• _Passage given_:
┌──
What this means is that multiple annotations residing in different locations can be put together on the view chart. The views you define should derive from the type View. See the definitions for trees and graphs in the schema docs. The Reference type is used in views to refer to annotations in the ViewChart. Most of the subtypes of view provided here rely on the Reference type. For example in the TreeView each TreeNode is a Reference type. The TreeNode objects we compute implement both org.w3c.dom.Node and javax.swing.tree.TreeNode so you can switch between either.

Layout of the API

 
 A schema with targetNamespace="http://www.annotation.org/agschema/atlas/ag/view" would have its implementation
 in the package org.annotation.agschema.atlas.ag.view. Any annotation API must have a default representation of
 annotations so we can provide convenience methods. Our default is the Annotation Graphs [1] which
 was chosen because we can encode almost anything in there. The in-memory representation of this is 
 given by the schema http://www.annotation.org/agschema/atlas/ag/rep. If you choose to go with something other
 than Annotation Graphs you would have to do the following two steps:
  
  1. Define your in-memory representation as an XMLSchema and provide Java APIs which handle them. The
  classes provided should extend from AGComplexTypeBase. Providing classes is optional and this effect
  can be achieved by setting the org.annotation.agschema.atlas.ag.AGDocument to non-strict mode but you would then
  be working with DOM for the most part. 

  2. Define ContentHandlers and LexicalHandlers for your data. You should be able to use a few of the
  default ones provided in the org.annotation.agschema.atlas.ag.loadstore package to aid you.

 All the other packages including the signal handling mechanism are generic but provide convenience 
 methods for Annotation Graphs which you may or may not be able to use. Also note that it is completely
 possible to extend the Annotation Graph Schema representation in any way you see fit but these are
 not stable standards yet, so preserve your persistent representation external to schemas 
 defined by this API.

 The following conventions are adopted but not enforced:
 
 a. Unique type attribution - XML Schema allows you to distinguish between elements by name and type.
 But our Java API only distinguishes by type. So in XML Schema, you could define:

 <complexType name="foo">
  <sequence>
    <element name="a" type="bar" />
    <element name="b" type="bar" />
  </sequence>
 </complexType>

 But the way our Java API is set up we do not treat names as significant. The reason for this is
 complicated and I will not get into that here. However we do not prevent you from using such types.
 It is only that no convenience methods can be provided for them. We also avoid the use of
 anonymous types.
 
 b. One namespace, one schema - The way our XmlEntityResolver is set up, it requires a schema to
 be uniquely identified by its targetNamespace. For the schemas to be truly portable, we avoid the
 use of the schemaLocation attribute anywhere. If you notice it in the schemas you obtain, it is
 only for the schema documentation tool used and serves no other purpose. As with everything else
 in the API this is not a strict rule. You may set up your own XmlEntityResolver. Our default resolver
 also requires that these schemas be present on the classpath. See AGXMLEntityResolver for details.
└──
• _Dataset excerpt_:
┌──
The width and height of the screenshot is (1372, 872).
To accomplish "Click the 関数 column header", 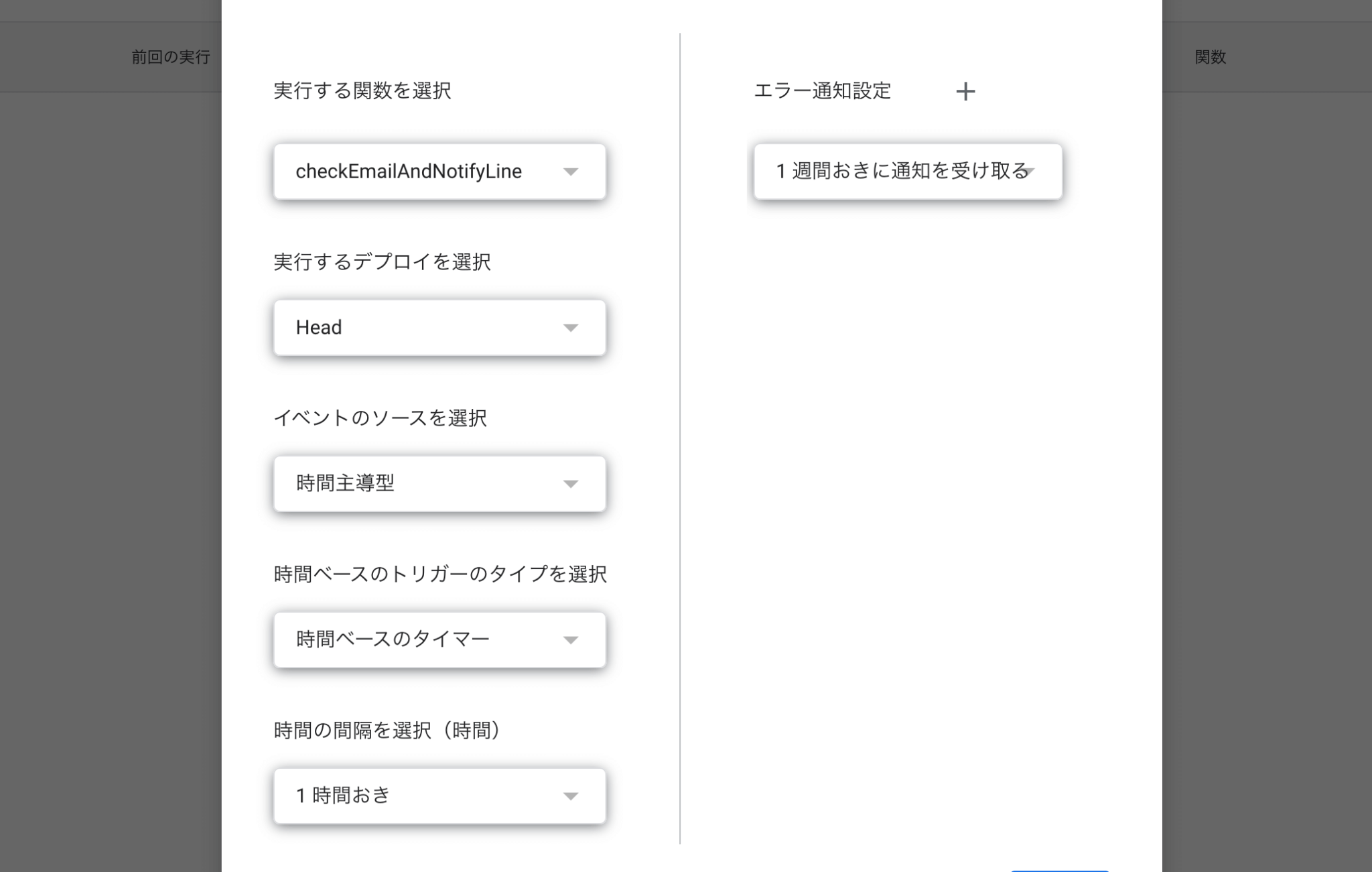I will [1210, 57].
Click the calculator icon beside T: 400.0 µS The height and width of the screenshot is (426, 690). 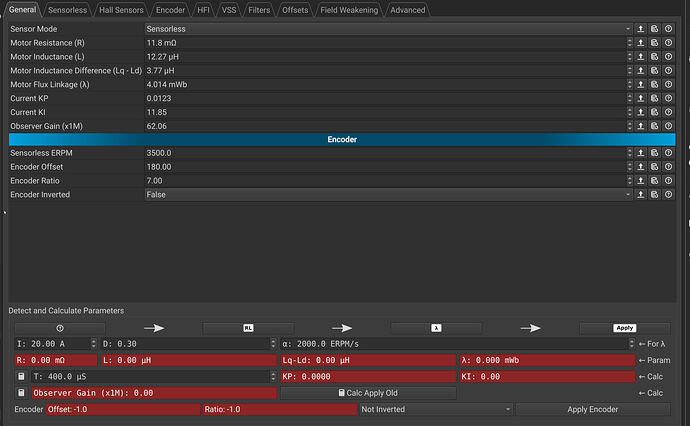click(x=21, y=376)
└──
• _What this exercise asks_:
1. Repeat the annotation API passage from "The following conventions" to "name and type.", inclusive, changing "conventions" to "guidelines".
2. Continue the annotation API passage from its final sentence.

• _Answers in order_:
1.
The following guidelines are adopted but not enforced:
 
 a. Unique type attribution - XML Schema allows you to distinguish between elements by name and type.

2.
 DTDs are resolved by publicId. The only DTD that comes with this API is the Annotation Graph DTD.

 c. For the Annotation Graph Schema, Features with names having prefixes ag.er are assumed
 to contain a list of IDREFS and names with prefixes ag.ec are assumed to contain a list of NMTOKENS.
 This is so that we know where all the references are and multiple documents can be united easily.

 Note that as per the AG DTD the Feature element can only contain Text children but I have observed
 people using markup in there. That is why the Feature has anyType as opposed to a string type. The
 default feature is http://www.annotation.org/agschema/atlas/ag/rep/feature:TextFeature and it is recommended
 that only that be used so that the Annotation Graph Schema is always interoperable with the DTD.

 d. All the schema representations are assumed to be in-memory representations. It is recommended
 that the persistent form be whatever representation you usually use. For annotation graphs methods
 are provided to serialize to a form which respects the DTD. The DOCTYPE declaration recommended
 is <!DOCTYPE AGSet PUBLIC "-//LDC/DTD AG 1.0//EN" "ag.dtd">. The publicId is defined by this
 API and is not official. We keep the systemId as "ag.dtd" so that other applications written for
 Annotation Graphs can be used without using our methods of resolving entities.

 e. Validation - PSVI stands for Post Schema-Validation Infoset [4] that is provided by the Xerces
 parser [5]. Validation of instance documents against schemas is expensive and so only our configuration 
 APIs depend on PSVI. All the other stuff is non-validating and PSVI independent. We rely on Xerces 
 to do the validation and it is up to you to decide when and if you want to validate. A good place to 
 use validation is in the pre-serialization phase because the end user will not notice the
 delay and it is also a good debugging tool.


 The following are requirements:

 a. Interpretation of the ViewChart "any" element - Note that the definition of the ViewChart as it
 stands allows you to include subtypes of views as the "any" elements because all we require is that
 they be from some other namespace. The "any" elements are for your annotations and these should
 NOT be instances of Views. Doing this will cause the API to malfunction.

 b. Reserved namespaces - All namespaces starting with http://www.annotation.org/agschema are reserved
 for internal use except http://www.annotation.org/agschema/atlas/ag/view/userobject.

 

XmlFactory Package

• AGXmlEntityResolver - This lets the parsers and validators need to know where all the entities are. The entities are usually Grammars either Schemas or DTDs. The parser queries the resolver with namespace and/or publicId and/or systemIds. However since we never use the schemaLocation attribtue anywhere and systemIds in instance documents are always ignored, all we use is the namespace and/or publicId(usually only namespace for schemas and only publicId for DTDs) and the resolver looks up the configuration file and passes in the input source. See the schema http://www.annotation.org/agschema/atlas/ag/xmlentities for more information.
• AGXmlGrammarPool - The parser usually compiles the DTD or Schema into some model so it doesnt have to read it in each time. Optionally you can preparse all the grammars and put them in the pool so that validation if needed will be faster. Xerces XNI users should be familiar with this.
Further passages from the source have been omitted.